A run of idnits revealed a few warnings:

Miscellaneous warnings:
  ----------------------------------------------------------------------------

  == Line 99 has weird spacing: '...enience  along...'

  -- The document date (April 17, 2017) is 79 days in the past.  Is this
     intentional?

  Checking references for intended status: Proposed Standard
  ----------------------------------------------------------------------------

     (See RFCs 3967 and 4897 for information about using normative references
     to lower-maturity documents in RFCs)

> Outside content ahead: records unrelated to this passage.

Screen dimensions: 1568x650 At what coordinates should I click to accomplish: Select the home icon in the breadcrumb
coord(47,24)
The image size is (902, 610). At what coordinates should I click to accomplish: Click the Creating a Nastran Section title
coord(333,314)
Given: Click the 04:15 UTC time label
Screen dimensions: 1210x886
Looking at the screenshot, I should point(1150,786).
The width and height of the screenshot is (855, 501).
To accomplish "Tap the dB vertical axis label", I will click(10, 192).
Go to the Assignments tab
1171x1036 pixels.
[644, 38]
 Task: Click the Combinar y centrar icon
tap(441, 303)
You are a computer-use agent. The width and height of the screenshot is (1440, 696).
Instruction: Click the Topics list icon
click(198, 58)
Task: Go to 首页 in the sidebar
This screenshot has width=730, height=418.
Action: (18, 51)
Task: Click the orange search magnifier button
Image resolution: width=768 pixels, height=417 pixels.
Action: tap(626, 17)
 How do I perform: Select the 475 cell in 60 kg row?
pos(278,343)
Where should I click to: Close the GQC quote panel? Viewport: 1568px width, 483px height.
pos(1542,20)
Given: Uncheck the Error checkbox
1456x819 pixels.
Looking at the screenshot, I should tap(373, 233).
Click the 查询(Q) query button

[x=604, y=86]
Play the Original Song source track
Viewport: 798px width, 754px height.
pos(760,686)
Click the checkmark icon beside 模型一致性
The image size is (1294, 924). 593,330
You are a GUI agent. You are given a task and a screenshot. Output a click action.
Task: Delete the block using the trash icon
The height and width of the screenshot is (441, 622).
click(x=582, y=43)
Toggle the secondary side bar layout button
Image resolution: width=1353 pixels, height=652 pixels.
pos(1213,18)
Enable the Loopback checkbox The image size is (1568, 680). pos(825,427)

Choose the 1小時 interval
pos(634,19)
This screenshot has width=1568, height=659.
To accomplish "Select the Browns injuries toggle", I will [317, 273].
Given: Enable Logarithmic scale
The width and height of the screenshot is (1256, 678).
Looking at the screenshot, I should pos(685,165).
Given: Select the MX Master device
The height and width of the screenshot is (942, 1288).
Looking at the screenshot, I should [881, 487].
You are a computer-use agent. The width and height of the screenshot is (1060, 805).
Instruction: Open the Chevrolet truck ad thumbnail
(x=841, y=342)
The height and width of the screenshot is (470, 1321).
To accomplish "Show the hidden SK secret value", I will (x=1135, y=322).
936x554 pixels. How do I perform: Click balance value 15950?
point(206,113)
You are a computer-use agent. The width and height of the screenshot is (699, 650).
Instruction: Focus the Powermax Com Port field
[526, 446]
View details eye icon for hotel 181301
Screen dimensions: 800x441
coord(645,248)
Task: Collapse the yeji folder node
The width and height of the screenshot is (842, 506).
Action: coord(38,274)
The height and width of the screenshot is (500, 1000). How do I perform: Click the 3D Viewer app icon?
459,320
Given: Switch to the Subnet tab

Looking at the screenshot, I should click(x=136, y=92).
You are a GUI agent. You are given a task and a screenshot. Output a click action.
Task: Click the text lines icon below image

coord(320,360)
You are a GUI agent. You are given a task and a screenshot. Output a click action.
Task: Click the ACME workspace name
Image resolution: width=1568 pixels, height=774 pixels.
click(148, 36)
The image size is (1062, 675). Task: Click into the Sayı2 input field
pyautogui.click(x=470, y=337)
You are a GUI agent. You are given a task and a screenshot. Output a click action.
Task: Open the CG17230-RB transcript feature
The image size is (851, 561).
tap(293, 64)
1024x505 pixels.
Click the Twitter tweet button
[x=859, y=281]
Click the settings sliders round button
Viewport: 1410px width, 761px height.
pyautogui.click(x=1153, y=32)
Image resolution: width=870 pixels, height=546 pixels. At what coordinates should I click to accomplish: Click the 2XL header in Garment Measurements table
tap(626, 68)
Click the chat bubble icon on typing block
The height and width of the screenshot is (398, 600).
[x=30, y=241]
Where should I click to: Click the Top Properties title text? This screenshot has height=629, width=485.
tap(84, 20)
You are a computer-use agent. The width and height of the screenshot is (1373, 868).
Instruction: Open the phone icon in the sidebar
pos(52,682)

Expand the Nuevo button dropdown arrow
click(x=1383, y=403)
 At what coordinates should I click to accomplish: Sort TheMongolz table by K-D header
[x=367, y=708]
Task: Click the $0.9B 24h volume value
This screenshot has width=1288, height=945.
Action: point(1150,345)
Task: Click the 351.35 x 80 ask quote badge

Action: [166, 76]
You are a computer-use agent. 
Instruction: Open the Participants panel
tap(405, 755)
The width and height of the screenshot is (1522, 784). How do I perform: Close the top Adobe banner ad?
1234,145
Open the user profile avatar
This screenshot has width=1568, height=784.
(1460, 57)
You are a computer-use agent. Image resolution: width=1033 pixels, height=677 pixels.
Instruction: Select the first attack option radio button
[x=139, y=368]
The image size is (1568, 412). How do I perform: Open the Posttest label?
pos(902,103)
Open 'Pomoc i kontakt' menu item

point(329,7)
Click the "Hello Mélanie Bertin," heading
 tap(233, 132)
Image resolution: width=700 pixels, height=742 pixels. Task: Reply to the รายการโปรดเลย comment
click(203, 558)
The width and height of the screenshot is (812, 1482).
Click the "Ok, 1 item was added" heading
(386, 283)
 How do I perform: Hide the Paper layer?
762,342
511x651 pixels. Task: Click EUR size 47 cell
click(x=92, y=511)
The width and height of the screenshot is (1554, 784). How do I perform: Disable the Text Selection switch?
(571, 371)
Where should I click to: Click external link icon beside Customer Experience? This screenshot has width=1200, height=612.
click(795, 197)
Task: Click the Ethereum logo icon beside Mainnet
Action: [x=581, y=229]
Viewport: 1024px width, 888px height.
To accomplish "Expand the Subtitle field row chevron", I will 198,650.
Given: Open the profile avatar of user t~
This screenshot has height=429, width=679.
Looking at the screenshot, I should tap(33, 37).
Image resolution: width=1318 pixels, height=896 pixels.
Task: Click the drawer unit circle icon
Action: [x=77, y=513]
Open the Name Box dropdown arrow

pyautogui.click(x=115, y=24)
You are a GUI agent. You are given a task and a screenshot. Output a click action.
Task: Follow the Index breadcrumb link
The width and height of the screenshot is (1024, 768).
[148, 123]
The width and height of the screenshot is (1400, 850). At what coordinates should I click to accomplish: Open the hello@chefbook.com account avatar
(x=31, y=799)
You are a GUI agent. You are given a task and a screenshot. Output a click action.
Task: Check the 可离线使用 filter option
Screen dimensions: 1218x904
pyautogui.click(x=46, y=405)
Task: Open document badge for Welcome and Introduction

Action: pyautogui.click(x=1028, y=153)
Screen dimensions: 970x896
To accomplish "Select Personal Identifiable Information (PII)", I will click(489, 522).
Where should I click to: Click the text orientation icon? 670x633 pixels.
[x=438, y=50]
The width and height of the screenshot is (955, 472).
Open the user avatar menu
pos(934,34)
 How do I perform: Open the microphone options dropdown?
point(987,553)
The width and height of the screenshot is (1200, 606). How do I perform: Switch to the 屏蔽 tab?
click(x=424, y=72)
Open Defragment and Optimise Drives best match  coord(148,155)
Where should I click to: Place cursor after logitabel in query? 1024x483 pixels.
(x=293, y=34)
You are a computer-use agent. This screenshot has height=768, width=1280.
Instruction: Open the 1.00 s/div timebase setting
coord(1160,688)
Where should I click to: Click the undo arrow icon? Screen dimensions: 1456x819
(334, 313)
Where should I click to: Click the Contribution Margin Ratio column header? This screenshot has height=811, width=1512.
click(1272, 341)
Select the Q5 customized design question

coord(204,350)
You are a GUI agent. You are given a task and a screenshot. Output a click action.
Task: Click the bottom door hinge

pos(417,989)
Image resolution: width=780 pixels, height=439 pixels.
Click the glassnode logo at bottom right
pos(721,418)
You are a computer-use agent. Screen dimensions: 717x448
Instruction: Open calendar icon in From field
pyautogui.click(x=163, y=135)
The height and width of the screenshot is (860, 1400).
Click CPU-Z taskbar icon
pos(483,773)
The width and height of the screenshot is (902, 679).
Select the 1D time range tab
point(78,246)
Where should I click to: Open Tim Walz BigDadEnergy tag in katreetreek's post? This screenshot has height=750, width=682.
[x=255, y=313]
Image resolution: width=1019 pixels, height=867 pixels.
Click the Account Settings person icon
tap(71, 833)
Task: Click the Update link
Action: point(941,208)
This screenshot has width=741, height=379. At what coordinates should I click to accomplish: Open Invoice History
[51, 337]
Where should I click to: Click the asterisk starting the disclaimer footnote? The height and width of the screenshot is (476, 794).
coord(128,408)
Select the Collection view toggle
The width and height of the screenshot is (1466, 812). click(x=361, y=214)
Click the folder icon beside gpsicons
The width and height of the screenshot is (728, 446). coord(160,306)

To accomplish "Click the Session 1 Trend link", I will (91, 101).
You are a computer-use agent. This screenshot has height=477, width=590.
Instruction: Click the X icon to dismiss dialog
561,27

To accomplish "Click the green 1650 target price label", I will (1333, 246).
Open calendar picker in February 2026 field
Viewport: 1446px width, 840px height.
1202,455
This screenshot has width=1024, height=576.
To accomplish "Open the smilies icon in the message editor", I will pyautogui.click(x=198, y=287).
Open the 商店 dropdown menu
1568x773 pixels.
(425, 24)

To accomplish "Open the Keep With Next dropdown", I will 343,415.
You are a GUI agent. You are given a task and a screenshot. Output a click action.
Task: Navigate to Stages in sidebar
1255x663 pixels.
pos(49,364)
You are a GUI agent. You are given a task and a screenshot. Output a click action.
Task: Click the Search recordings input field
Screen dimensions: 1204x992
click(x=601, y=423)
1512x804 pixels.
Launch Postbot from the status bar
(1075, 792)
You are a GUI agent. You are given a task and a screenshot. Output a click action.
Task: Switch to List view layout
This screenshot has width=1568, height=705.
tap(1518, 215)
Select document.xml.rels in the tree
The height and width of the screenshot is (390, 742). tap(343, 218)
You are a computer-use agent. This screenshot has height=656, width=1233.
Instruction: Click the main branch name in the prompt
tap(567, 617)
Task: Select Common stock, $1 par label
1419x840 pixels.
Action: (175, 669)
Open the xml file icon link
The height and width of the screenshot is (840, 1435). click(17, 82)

  == Missing Reference: 'IA-draft' is mentioned on line 390, but not defined

  == Unused Reference: 'RFC7356' is defined on line 540, but no explicit
     reference was found in the text

  == Outdated reference: draft-ietf-trill-directory-assist-mechanisms has
     been published as RFC 8171

     Summary: 0 errors (**), 0 flaws (~~), 4 warnings (==), 1 comment (--).

     Run idnits with the --verbose option for more detailed information about
     the items above.

S 2.

   plane on the edge RBridges, it should be possible to completely
   suppress flooding of ARP/ND messages in a TRILL Campus, When all end-
   station MAC addresses are similarly known, it should be possible to
   suppress unknown unicast flooding by dropping any unknown unicast
   received at an edge RBridge.

Are these "should be possibles" normative? Descriptive?

S 4.
This is a sequence of steps, so it would be nice to preface them with
a list of the steps. It's also odd to have SEND considerations right
in the middle here.


4.3 Get Sender's IP/MAC Mapping Information for Non-zero IP 
Please explain what a non-zero IP is and why it's relevant.
This graf also needs an introductory sentence or something before
the bullets.


S 4.4.
   It is not essential that all RBridges use the same strategy for which
   option to select for a particular ARP/ND query. It is up to the
   implementation.

This seems inconsistent with the MUST in arm (b) below, because I
can just take some other arm. It's also kind of surprising to be this
non-prescriptive.


S 8.
   some other location (MAC/VM Mobility) and gets connected to egde-

Nit: edge is mispelled.

SEND is kinda nonsense,nobody is really going to use it.

I agree with Stephen and Suresh.

I agree with Suresh's Discuss.

3.2, 2nd last para: don't you need to say to never fake
SEND responses? saying "prevent local reply" seems unclear
to me, and a MUST NOT would seem called for.  I guess
Suresh's discuss covers that though, so just to note I agree
with him on that.

Thanks for addressing my DISCUSS points.